In brief: Leaked information recently suggested that Fortnite developer Epic Games could be looking to circumvent Google's 30 percent Play Store revenue cut by distributing the Android version of the title directly through its mobile website. Now, Epic's Tim Sweeney has confirmed that information, calling Google's store tax a "high" and unnecessary cost in the mobile game industry.

On Monday we reported that Epic, the creator of popular Battle Royale title Fortnite, could be planning to circumvent the Google Play Store with the game's Android release.

There are many reasons the company may wish to do this, but as we pointed out at the time, chief among them could be the desire to avoid Google's hefty 30 percent Play Store revenue cut.

That information came from source code within Fortnite's website which revealed instructions prompting Android users to download Fortnite through their browser rather than the Play Store. Epic never publicly confirmed the information, though, so it remained a rumor - until now.

The company has now revealed to several outlets that the reports are accurate; Fortnite will indeed be distributed directly from the developers in the form of a dedicated mobile installer.

The company's reasoning behind its decision is two-fold, founder Tim Sweeney said in an interview with TouchArcade. First, Epic wants to have a "direct relationship" with its customers, claiming the "Internet and the digital revolution" has made that process easier than ever.

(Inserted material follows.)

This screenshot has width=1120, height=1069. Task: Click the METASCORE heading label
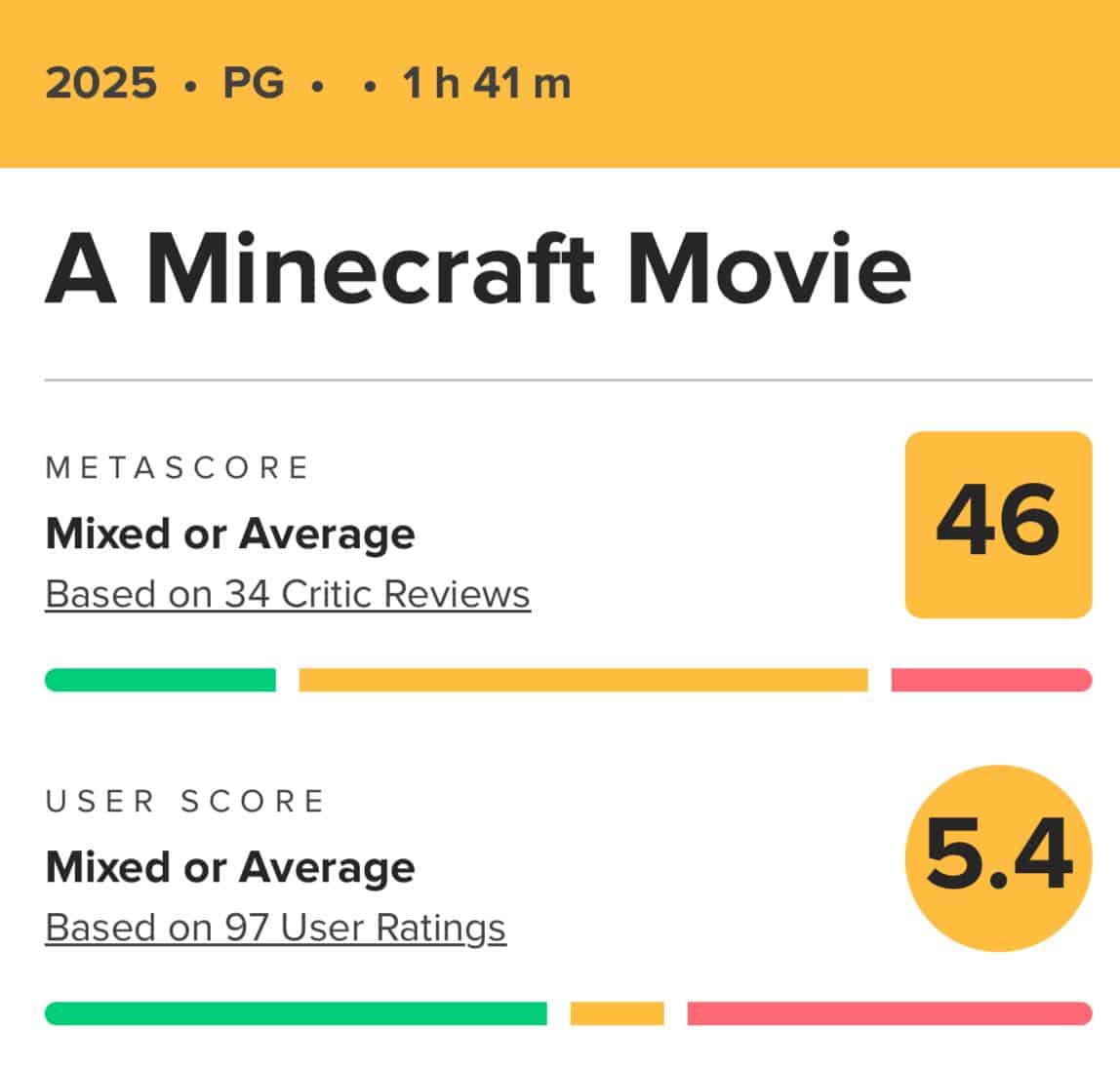[178, 468]
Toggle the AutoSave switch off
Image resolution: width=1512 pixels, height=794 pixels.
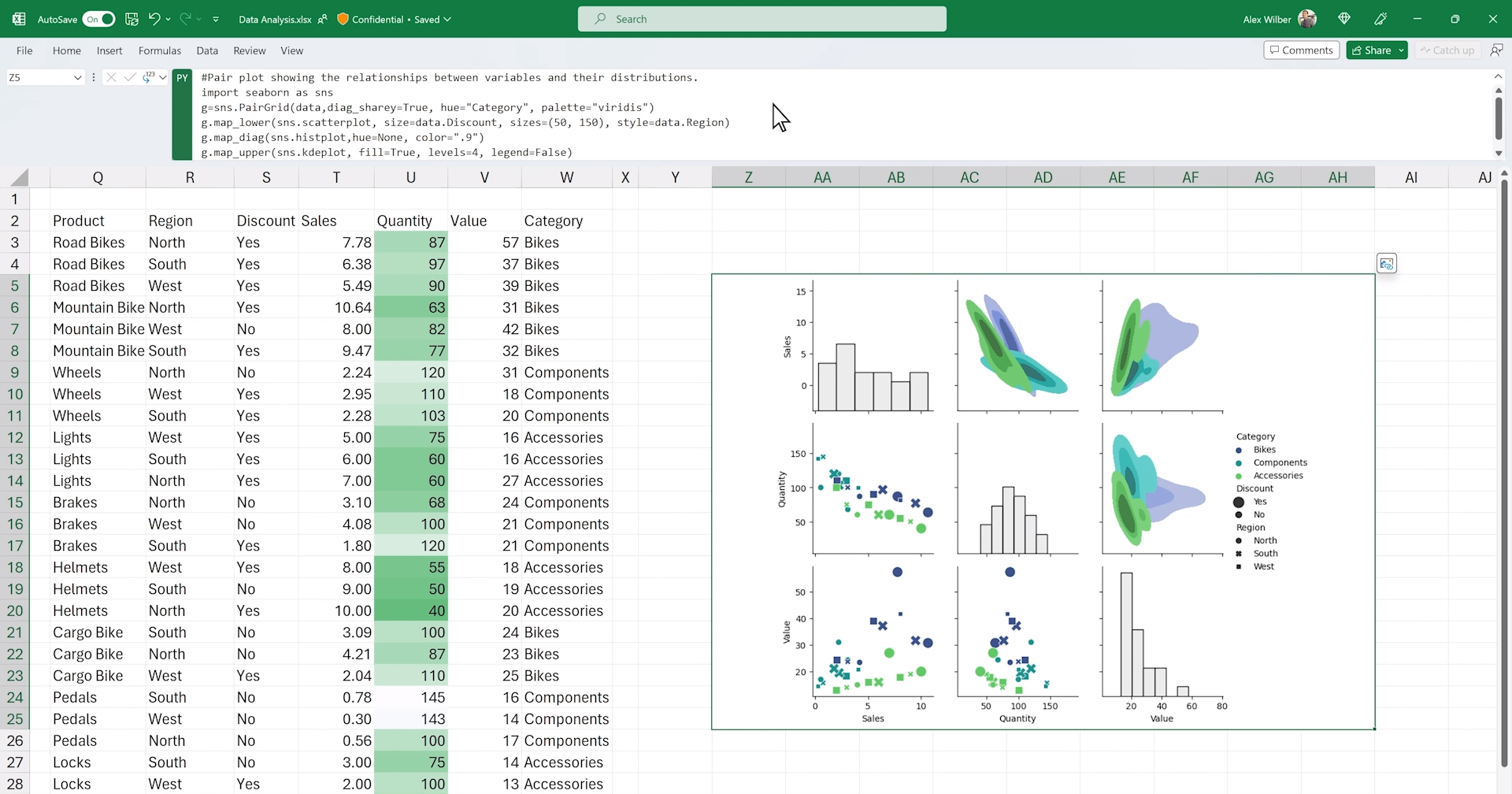(x=98, y=19)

Furthermore, Sweeney calls the 30 percent "store tax" a "high cost" in the game industry, particularly given the fact that Android is an open platform where Google is not distributing or managing all hardware, like Microsoft and Sony do with their respective consoles.

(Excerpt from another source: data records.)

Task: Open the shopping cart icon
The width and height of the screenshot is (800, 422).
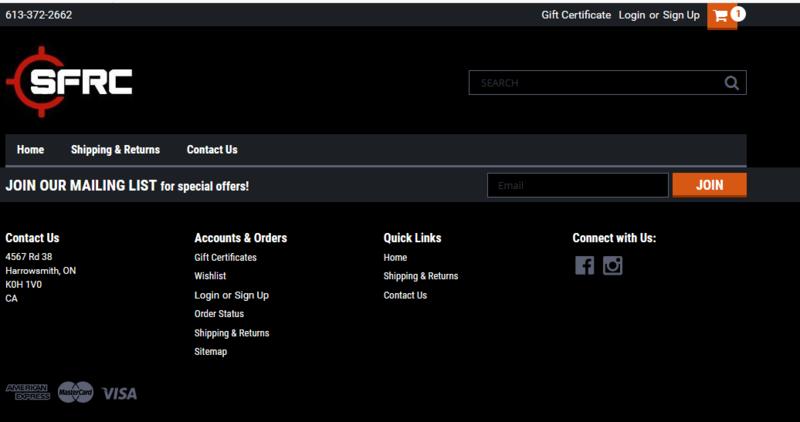Action: point(721,16)
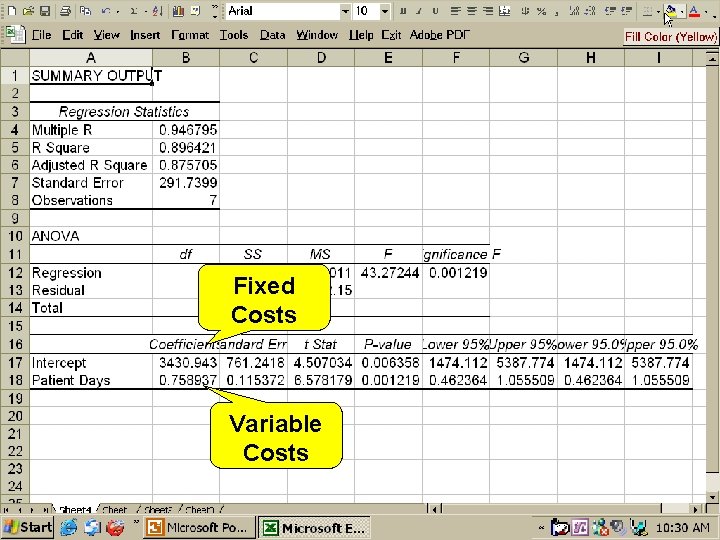Toggle underline formatting
The height and width of the screenshot is (540, 720).
pos(435,11)
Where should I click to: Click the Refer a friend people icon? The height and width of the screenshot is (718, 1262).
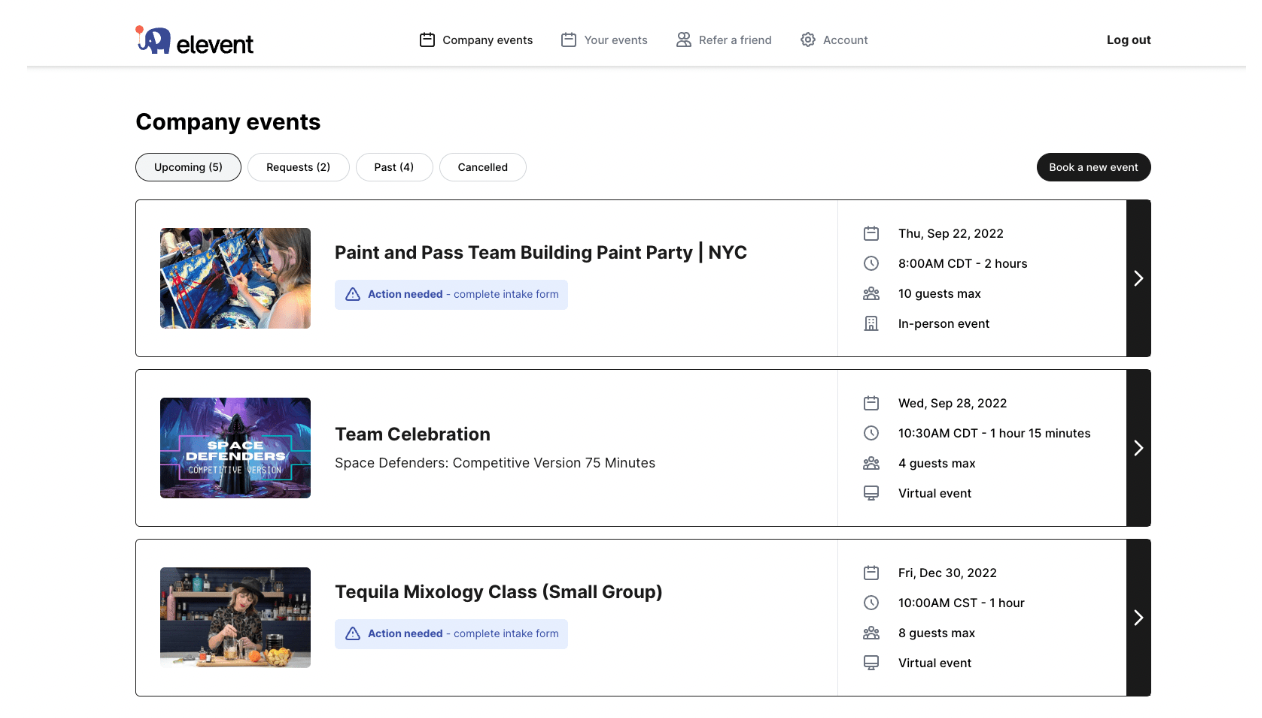point(684,40)
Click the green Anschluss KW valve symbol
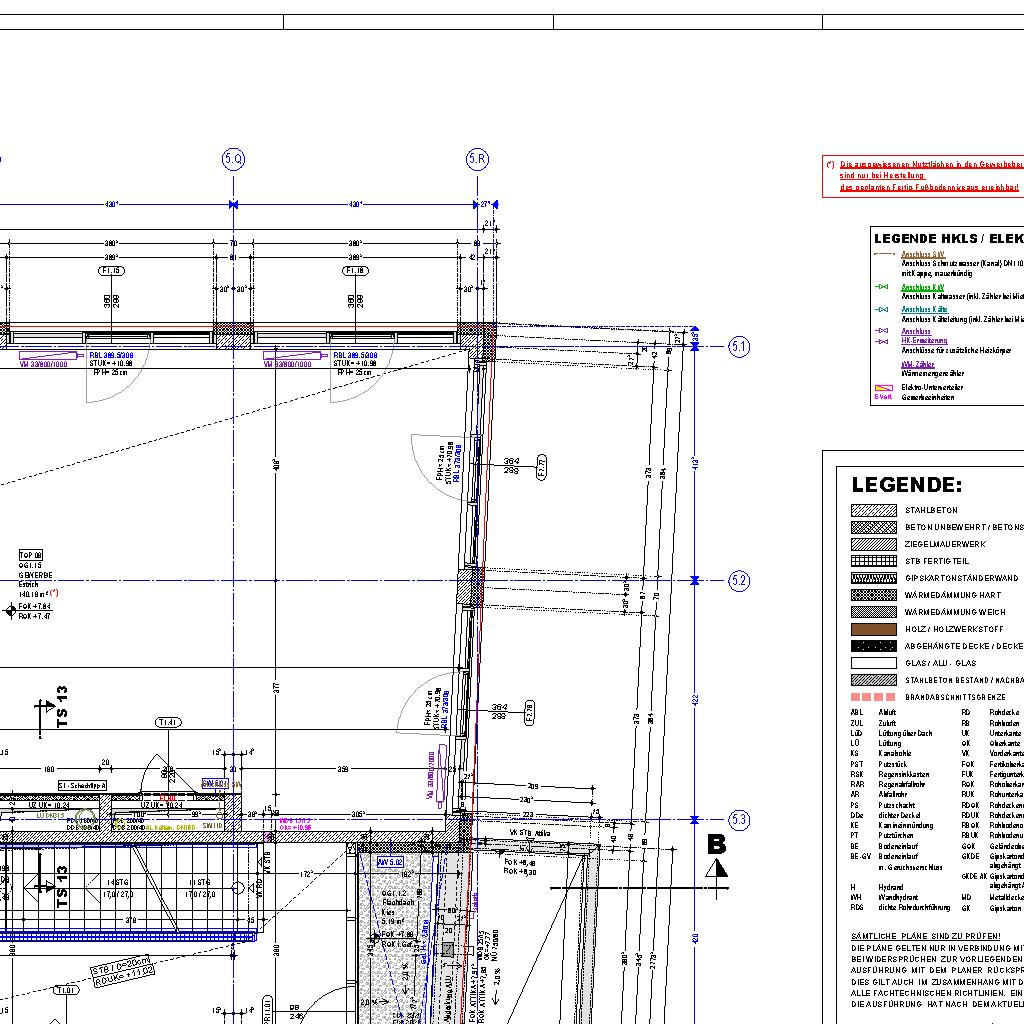 pyautogui.click(x=882, y=287)
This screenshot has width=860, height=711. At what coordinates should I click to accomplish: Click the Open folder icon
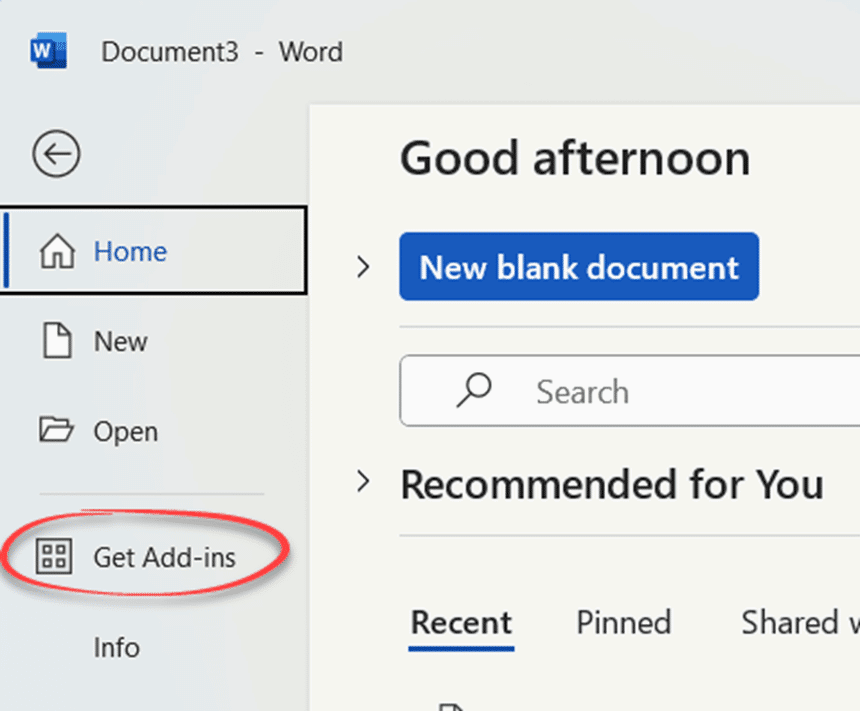[x=56, y=431]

Sweeney didn't offer any details regarding the release date for the Android version of Fortnite, but he did comment on rumors that the game would be exclusive to the Galaxy Note 9.

"Fortnite will be coming to all Android devices that are capable of running it stably and with good performance," Sweeney asserted. "Stay tuned for details of the launch timing."

It's worth noting that Sweeney's words still leave a bit of room for interpretation. Just because the game will eventually come to all Android devices doesn't mean it won't be a timed exclusive.